The connections between idea and art
Developing Elysium Flare has been really exciting because it’s the first time I’ve collaborated with a graphic artist. I’m working with Juan Ochoa, a Colombian artist with a wide range of skills and he’s helped me out starting with some conceptual work and then moving on to more directed interior illustration. His work is so exciting that I’m thinking I might have to print in colour.
I know that’s not in colour but if I show you all the colour stuff it will blow your mind. I’m saving that for the book. Instead that’s a conceptual drawing based on my own art direction sketch:
And this is the part that really has me enjoying this project so far: Juan and I are feeding ideas back and forth: his visual ideas are entering the text and the text is driving my own art which is shaping Juan’s art. There’s a nice feedback loop happening here. And like all positive feedback loops, it’s very dangerous. In this case it’s dangerous to my pocketbook: I want to buy everything Juan ever draws for starters.

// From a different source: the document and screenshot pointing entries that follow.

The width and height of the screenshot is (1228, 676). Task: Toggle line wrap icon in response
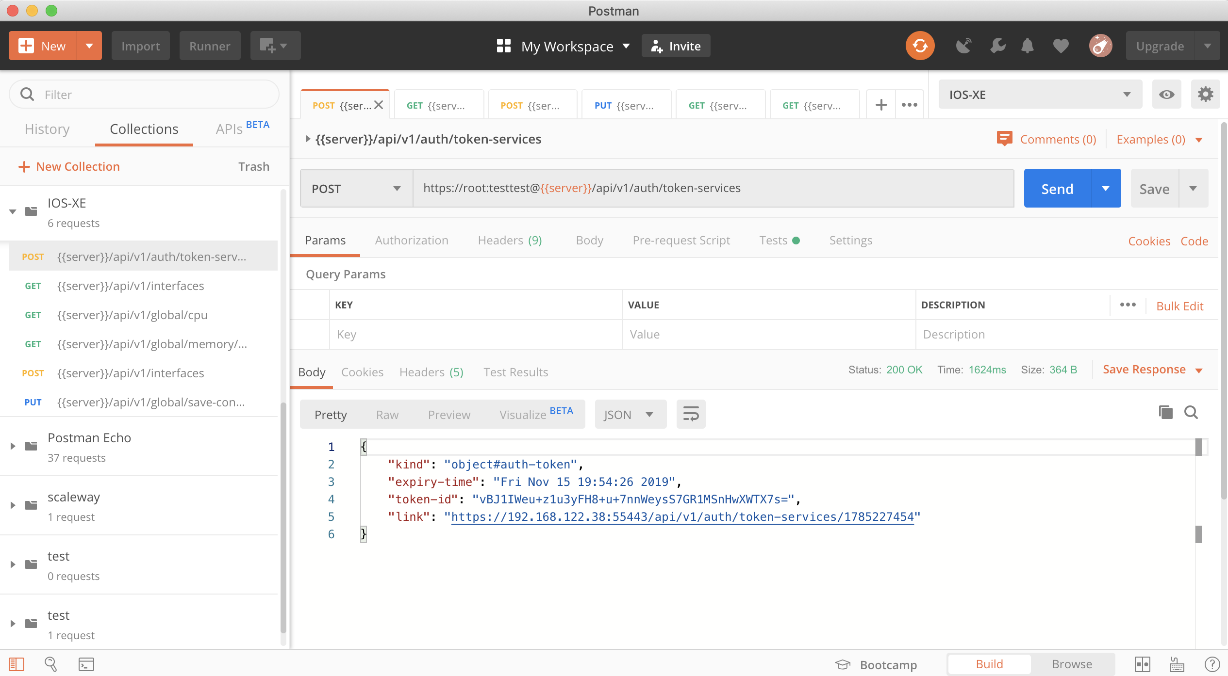point(691,414)
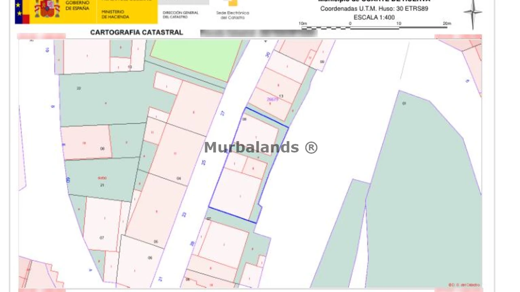
Task: Select parcel 04 on the map
Action: [179, 178]
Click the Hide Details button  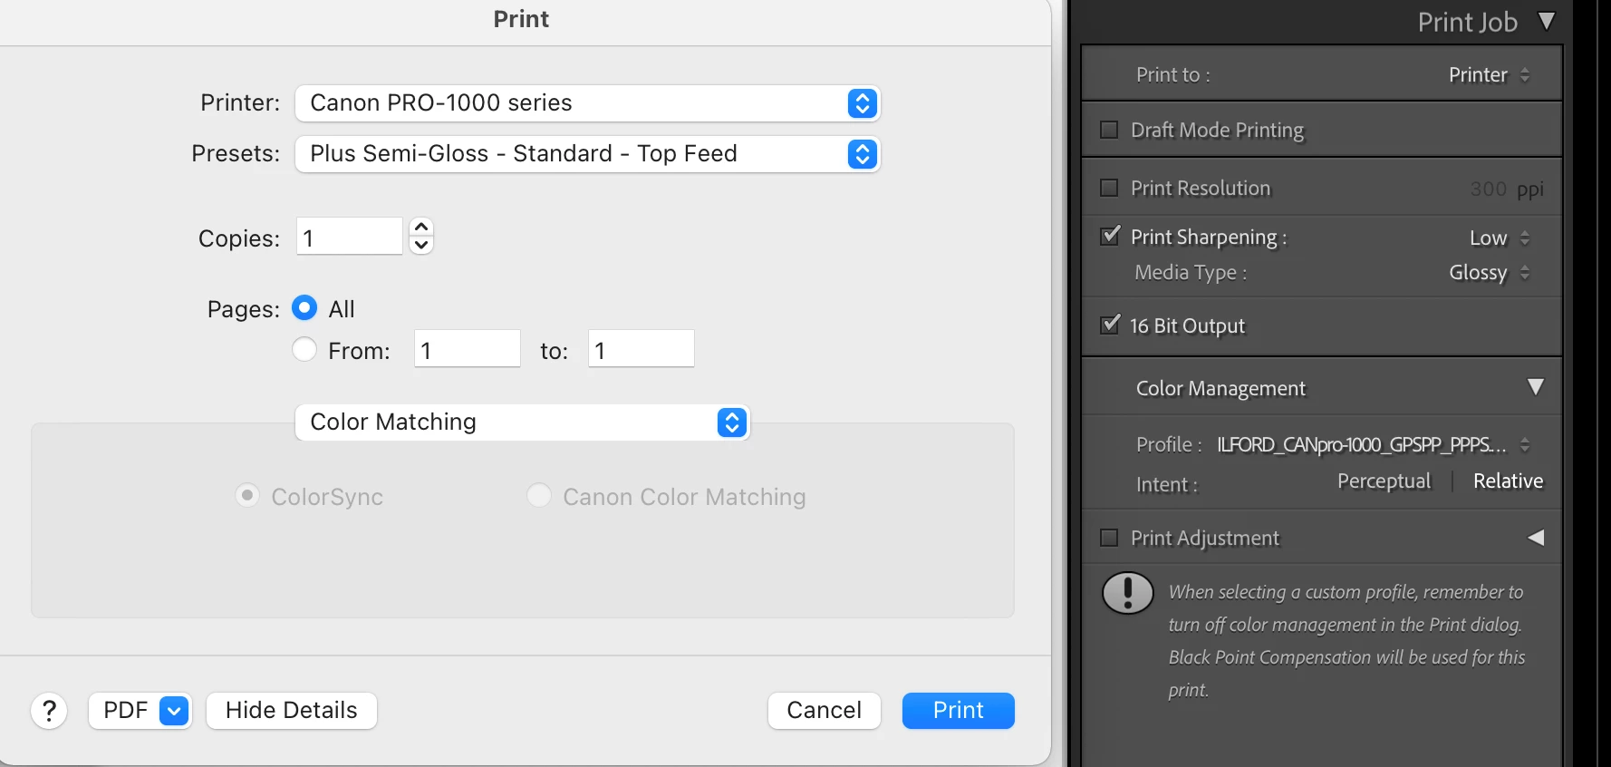tap(291, 711)
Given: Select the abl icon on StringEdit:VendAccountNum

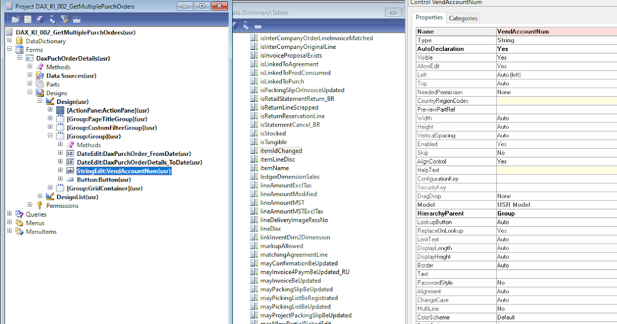Looking at the screenshot, I should pyautogui.click(x=69, y=171).
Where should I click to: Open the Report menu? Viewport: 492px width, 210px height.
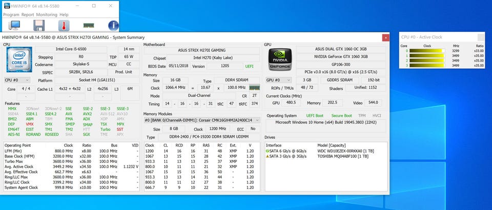(28, 15)
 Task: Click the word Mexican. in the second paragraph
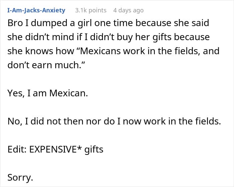point(69,93)

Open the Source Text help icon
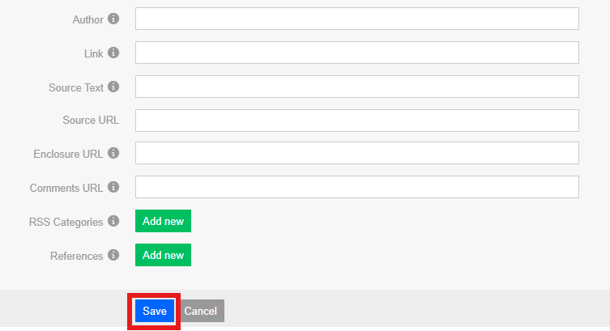(x=113, y=87)
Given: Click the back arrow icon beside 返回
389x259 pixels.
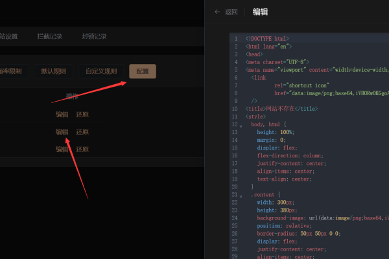Looking at the screenshot, I should coord(217,12).

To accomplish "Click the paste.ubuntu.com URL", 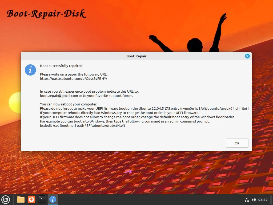I will point(73,78).
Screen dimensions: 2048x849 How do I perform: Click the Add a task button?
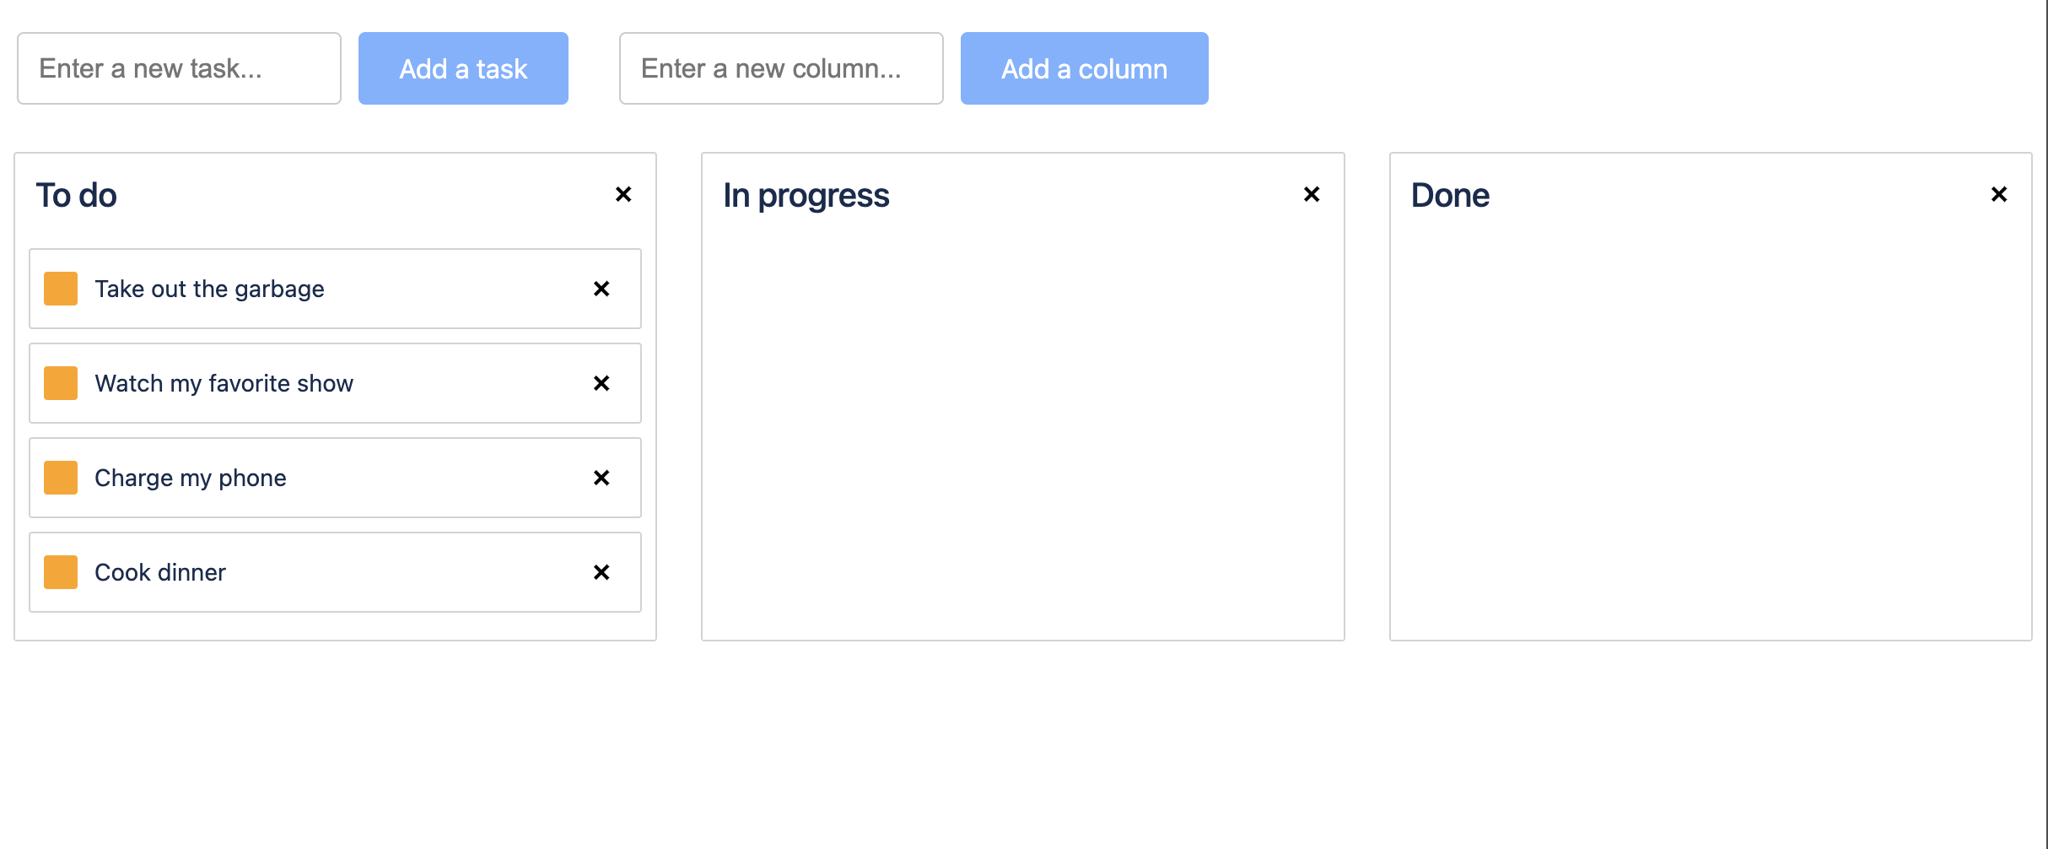463,68
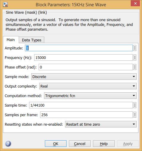The width and height of the screenshot is (142, 151).
Task: Open the blue question mark help icon
Action: [x=8, y=144]
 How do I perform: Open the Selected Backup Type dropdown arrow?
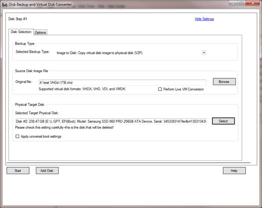coord(204,53)
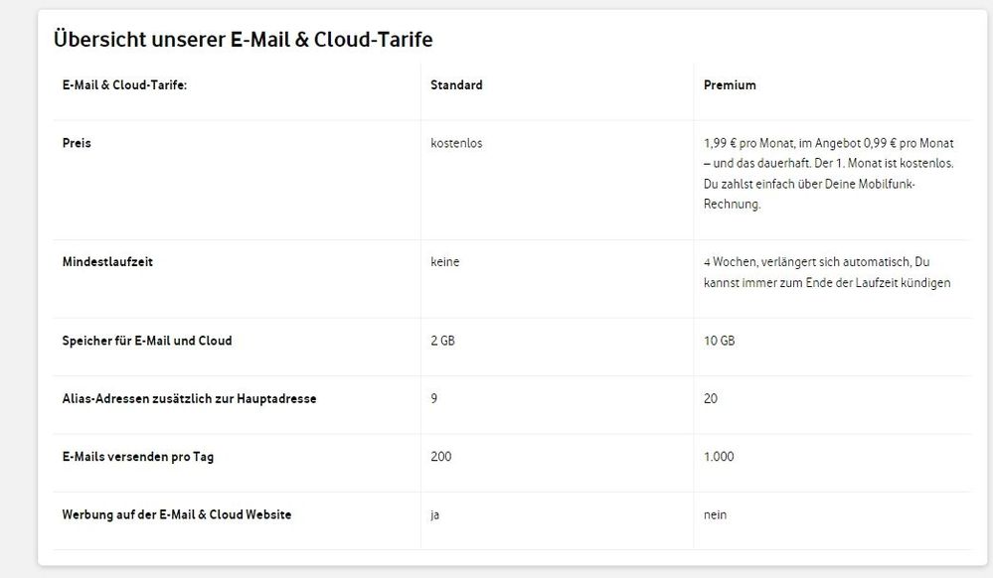The height and width of the screenshot is (578, 993).
Task: Click the Premium price description text
Action: (827, 174)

I also need to buy art supplies because I am really having a great time adding my own work. Now, I like consistency in a book, so I will be using Juan’s art for all the aliens. That leaves some work for me, though, and it’s the kind of thing I love to do (and I like to think I’m good at): technology. So I bought a couple of Rapidographs (I am already thinking about buying at least one more — I haven’t used technical pens in ages but they were my first art-love) and started working up some sketches of spacecraft:
It’s been ages since I’ve done this and it’s really exciting. Makes me feel like a kid again, reading Vaugh Bodé at a friend’s kitchen table and sketching cross-sectional submarines and space ships and weapons. And that made me realize that I owe a debt to someone other than Juan or Bodé, someone I haven’t thought about in a long time. Someone I looked up to and much later looked down on unfairly, and now remember with nostalgia and regret.
I don’t know where Richard Lang is now, but I don’t expect it’s anywhere good. He was not a happy young man but he played D&D with us when we were just kids, and I played war with him all over the block since he had all the best stuff for that, and most importantly he could draw. And he and I would draw and I would wish I was him. Well I know more about his life now and I don’t wish that any more but I do know what I debt I owe him.
Richard, I’m sorry for everything. You made many things possible for me that I might not have discovered on my own. I miss you.